++++ Input material
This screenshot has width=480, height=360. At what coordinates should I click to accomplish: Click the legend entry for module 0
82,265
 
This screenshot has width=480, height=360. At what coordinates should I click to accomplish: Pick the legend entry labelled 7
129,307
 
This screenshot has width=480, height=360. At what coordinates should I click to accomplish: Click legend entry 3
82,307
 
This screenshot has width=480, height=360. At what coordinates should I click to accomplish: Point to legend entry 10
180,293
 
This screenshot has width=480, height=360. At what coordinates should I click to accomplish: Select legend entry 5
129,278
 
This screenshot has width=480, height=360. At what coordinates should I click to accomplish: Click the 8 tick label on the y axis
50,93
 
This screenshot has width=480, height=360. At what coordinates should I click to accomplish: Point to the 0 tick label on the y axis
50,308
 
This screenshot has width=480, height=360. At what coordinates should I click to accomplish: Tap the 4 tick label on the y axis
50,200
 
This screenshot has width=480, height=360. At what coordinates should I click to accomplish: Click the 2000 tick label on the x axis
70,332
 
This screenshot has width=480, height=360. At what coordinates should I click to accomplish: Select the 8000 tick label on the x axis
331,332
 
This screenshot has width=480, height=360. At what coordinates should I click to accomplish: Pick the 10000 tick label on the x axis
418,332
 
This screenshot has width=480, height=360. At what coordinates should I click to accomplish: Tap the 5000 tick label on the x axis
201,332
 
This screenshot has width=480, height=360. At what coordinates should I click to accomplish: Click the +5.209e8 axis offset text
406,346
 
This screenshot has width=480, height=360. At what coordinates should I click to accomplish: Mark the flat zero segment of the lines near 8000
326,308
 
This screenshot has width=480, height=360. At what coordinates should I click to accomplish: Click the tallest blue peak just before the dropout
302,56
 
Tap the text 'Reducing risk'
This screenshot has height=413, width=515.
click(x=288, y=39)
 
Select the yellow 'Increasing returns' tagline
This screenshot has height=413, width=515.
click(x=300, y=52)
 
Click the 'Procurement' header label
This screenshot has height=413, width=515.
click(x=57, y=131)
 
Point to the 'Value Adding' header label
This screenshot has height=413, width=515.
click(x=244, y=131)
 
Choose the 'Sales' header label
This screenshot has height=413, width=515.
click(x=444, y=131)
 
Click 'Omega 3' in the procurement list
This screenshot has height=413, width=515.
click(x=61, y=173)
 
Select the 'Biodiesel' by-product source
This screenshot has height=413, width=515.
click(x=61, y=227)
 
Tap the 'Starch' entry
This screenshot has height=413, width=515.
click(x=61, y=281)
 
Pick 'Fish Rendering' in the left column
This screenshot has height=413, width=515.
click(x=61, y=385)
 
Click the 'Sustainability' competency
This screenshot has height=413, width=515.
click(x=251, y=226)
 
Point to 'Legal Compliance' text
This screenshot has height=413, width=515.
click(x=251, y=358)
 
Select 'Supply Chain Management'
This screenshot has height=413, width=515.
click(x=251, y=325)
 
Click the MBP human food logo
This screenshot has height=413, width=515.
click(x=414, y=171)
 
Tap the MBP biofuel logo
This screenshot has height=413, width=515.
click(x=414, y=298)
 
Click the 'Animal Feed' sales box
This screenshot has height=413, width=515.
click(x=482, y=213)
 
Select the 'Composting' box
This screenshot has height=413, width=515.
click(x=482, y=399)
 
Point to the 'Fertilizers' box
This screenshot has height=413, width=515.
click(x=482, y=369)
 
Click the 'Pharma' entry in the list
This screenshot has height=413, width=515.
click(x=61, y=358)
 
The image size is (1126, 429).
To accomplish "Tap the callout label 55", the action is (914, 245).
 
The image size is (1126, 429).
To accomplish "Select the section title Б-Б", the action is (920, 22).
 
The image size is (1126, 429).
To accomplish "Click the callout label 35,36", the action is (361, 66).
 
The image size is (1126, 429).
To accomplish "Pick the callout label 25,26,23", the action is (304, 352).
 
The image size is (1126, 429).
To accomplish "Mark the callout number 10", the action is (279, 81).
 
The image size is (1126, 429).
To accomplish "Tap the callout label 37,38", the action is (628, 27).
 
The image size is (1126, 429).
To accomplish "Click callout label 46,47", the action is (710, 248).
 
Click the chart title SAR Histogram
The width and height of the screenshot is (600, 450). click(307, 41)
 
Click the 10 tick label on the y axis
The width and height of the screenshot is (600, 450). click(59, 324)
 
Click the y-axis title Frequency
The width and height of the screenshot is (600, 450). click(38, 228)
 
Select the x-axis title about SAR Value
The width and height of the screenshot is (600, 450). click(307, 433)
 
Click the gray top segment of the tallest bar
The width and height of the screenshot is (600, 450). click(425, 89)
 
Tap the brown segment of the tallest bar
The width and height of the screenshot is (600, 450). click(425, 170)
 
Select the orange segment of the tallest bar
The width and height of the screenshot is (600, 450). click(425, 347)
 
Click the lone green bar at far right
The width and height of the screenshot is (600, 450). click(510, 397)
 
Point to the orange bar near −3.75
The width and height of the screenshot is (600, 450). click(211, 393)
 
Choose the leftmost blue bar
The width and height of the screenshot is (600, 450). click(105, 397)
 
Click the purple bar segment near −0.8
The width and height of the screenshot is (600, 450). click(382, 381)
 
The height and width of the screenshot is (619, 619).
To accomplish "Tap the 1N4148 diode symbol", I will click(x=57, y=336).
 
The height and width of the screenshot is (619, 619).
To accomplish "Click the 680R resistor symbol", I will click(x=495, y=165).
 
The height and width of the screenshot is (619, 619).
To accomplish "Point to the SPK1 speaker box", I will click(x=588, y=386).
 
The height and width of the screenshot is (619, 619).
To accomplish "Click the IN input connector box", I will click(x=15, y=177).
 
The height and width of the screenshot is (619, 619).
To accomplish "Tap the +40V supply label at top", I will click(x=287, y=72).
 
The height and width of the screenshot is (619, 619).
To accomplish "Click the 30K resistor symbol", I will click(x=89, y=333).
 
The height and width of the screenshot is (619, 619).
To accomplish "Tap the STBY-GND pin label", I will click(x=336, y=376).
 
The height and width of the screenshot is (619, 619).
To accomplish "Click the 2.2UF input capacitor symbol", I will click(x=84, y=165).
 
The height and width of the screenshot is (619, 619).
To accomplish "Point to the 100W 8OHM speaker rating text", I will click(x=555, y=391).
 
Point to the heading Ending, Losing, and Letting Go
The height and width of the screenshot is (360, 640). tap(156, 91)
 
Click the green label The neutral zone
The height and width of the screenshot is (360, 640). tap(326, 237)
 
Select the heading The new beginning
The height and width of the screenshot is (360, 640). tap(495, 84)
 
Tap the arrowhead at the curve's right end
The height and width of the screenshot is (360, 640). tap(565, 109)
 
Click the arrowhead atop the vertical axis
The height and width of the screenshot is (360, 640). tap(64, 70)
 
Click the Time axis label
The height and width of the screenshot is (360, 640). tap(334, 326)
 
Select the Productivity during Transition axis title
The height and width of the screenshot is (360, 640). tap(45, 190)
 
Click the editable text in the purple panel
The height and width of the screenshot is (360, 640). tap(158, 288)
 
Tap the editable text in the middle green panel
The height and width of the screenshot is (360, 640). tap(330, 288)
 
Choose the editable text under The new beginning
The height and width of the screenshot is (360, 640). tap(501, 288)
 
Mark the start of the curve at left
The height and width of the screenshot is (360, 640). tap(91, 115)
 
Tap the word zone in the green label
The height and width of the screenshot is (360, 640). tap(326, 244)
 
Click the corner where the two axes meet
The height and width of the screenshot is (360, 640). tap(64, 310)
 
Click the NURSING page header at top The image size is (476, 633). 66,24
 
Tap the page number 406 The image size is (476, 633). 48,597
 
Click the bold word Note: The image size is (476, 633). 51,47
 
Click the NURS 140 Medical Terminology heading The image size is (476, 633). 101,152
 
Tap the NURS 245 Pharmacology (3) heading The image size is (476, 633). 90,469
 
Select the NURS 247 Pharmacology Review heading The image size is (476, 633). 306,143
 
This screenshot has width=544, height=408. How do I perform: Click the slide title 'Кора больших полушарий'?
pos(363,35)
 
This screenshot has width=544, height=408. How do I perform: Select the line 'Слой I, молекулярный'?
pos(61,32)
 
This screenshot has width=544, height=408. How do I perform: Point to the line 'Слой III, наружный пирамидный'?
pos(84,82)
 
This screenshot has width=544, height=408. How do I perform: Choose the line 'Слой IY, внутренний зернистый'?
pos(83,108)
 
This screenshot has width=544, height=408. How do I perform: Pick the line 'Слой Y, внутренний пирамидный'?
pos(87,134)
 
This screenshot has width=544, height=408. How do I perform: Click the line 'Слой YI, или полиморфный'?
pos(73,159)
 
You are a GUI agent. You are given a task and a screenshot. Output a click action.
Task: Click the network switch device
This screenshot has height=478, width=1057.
++++++++
Exercise task. Pull out each line above that contains the word "segment", matching its case exactly, and copy those lines unchanged.

Output of the exercise.
This screenshot has width=480, height=360. At what coordinates should I click to accomplish: Mark the flat zero segment of the lines near 8000
Click the gray top segment of the tallest bar
Tap the brown segment of the tallest bar
Select the orange segment of the tallest bar
Click the purple bar segment near −0.8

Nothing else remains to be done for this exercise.